Task >> Your answer must be every line below, repeated exactly.

(Stored data)
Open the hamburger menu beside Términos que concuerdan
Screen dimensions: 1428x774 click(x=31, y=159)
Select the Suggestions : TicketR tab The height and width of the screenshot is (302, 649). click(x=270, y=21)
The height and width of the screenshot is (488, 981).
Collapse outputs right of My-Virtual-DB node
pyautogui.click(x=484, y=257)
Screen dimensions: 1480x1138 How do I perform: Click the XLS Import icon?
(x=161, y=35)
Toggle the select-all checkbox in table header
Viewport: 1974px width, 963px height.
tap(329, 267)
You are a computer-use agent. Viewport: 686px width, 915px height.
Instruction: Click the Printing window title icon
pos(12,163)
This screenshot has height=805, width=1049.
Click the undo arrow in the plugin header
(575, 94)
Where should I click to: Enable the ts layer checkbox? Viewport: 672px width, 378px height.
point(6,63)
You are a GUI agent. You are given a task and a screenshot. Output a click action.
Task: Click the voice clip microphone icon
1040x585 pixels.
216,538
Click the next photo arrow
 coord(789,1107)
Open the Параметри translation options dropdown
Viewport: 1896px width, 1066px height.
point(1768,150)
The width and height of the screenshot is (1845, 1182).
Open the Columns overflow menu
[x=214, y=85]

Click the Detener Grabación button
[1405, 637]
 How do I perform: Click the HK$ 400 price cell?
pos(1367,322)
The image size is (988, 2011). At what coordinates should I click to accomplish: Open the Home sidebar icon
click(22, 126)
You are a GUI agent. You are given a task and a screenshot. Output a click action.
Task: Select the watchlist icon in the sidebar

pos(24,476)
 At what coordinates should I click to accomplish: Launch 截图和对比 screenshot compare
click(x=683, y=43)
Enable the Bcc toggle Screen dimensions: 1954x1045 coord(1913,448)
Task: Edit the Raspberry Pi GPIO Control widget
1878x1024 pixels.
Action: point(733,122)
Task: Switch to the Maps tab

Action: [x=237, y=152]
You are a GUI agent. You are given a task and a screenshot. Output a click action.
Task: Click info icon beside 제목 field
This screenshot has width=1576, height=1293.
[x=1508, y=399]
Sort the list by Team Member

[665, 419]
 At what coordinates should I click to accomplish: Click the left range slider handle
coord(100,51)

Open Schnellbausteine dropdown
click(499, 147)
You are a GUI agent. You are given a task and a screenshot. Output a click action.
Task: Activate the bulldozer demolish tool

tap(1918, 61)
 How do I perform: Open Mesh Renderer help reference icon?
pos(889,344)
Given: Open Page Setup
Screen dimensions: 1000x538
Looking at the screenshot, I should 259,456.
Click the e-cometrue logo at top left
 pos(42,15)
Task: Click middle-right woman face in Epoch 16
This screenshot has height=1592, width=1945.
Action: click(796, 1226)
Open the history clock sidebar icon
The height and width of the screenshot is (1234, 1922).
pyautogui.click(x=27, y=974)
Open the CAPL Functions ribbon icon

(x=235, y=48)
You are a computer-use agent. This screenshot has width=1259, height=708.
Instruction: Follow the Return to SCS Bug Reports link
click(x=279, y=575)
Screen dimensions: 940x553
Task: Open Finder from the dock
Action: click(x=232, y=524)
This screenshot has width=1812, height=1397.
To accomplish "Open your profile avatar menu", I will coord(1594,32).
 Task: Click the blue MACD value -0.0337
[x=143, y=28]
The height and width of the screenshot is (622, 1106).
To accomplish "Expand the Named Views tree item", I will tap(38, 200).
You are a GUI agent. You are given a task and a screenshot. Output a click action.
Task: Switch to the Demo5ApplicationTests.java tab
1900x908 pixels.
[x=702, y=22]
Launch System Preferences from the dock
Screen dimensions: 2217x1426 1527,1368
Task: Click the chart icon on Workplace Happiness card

Answer to the problem >>
Open the hamburger menu beside Términos que concuerdan
Screen dimensions: 1428x774 click(x=31, y=159)
Select the Suggestions : TicketR tab The height and width of the screenshot is (302, 649). click(x=270, y=21)
The height and width of the screenshot is (488, 981).
Collapse outputs right of My-Virtual-DB node
pyautogui.click(x=484, y=257)
Screen dimensions: 1480x1138 How do I perform: Click the XLS Import icon?
(x=161, y=35)
Toggle the select-all checkbox in table header
Viewport: 1974px width, 963px height.
tap(329, 267)
You are a computer-use agent. Viewport: 686px width, 915px height.
Instruction: Click the Printing window title icon
pos(12,163)
This screenshot has height=805, width=1049.
Click the undo arrow in the plugin header
(575, 94)
Where should I click to: Enable the ts layer checkbox? Viewport: 672px width, 378px height.
point(6,63)
You are a GUI agent. You are given a task and a screenshot. Output a click action.
Task: Click the voice clip microphone icon
1040x585 pixels.
216,538
Click the next photo arrow
 coord(789,1107)
Open the Параметри translation options dropdown
Viewport: 1896px width, 1066px height.
point(1768,150)
The width and height of the screenshot is (1845, 1182).
Open the Columns overflow menu
[x=214, y=85]

Click the Detener Grabación button
[1405, 637]
 How do I perform: Click the HK$ 400 price cell?
pos(1367,322)
The image size is (988, 2011). At what coordinates should I click to accomplish: Open the Home sidebar icon
click(22, 126)
You are a GUI agent. You are given a task and a screenshot. Output a click action.
Task: Select the watchlist icon in the sidebar

pos(24,476)
 At what coordinates should I click to accomplish: Launch 截图和对比 screenshot compare
click(x=683, y=43)
Enable the Bcc toggle Screen dimensions: 1954x1045 coord(1913,448)
Task: Edit the Raspberry Pi GPIO Control widget
1878x1024 pixels.
Action: point(733,122)
Task: Switch to the Maps tab

Action: [x=237, y=152]
You are a GUI agent. You are given a task and a screenshot. Output a click action.
Task: Click info icon beside 제목 field
This screenshot has width=1576, height=1293.
[x=1508, y=399]
Sort the list by Team Member

[665, 419]
 At what coordinates should I click to accomplish: Click the left range slider handle
coord(100,51)

Open Schnellbausteine dropdown
click(499, 147)
You are a GUI agent. You are given a task and a screenshot. Output a click action.
Task: Activate the bulldozer demolish tool

tap(1918, 61)
 How do I perform: Open Mesh Renderer help reference icon?
pos(889,344)
Given: Open Page Setup
Screen dimensions: 1000x538
Looking at the screenshot, I should 259,456.
Click the e-cometrue logo at top left
 pos(42,15)
Task: Click middle-right woman face in Epoch 16
This screenshot has height=1592, width=1945.
Action: click(796, 1226)
Open the history clock sidebar icon
The height and width of the screenshot is (1234, 1922).
pyautogui.click(x=27, y=974)
Open the CAPL Functions ribbon icon

(x=235, y=48)
You are a computer-use agent. This screenshot has width=1259, height=708.
Instruction: Follow the Return to SCS Bug Reports link
click(x=279, y=575)
Screen dimensions: 940x553
Task: Open Finder from the dock
Action: click(x=232, y=524)
This screenshot has width=1812, height=1397.
To accomplish "Open your profile avatar menu", I will coord(1594,32).
 Task: Click the blue MACD value -0.0337
[x=143, y=28]
The height and width of the screenshot is (622, 1106).
To accomplish "Expand the Named Views tree item", I will tap(38, 200).
You are a GUI agent. You are given a task and a screenshot. Output a click action.
Task: Switch to the Demo5ApplicationTests.java tab
1900x908 pixels.
[x=702, y=22]
Launch System Preferences from the dock
Screen dimensions: 2217x1426 1527,1368
Task: Click the chart icon on Workplace Happiness card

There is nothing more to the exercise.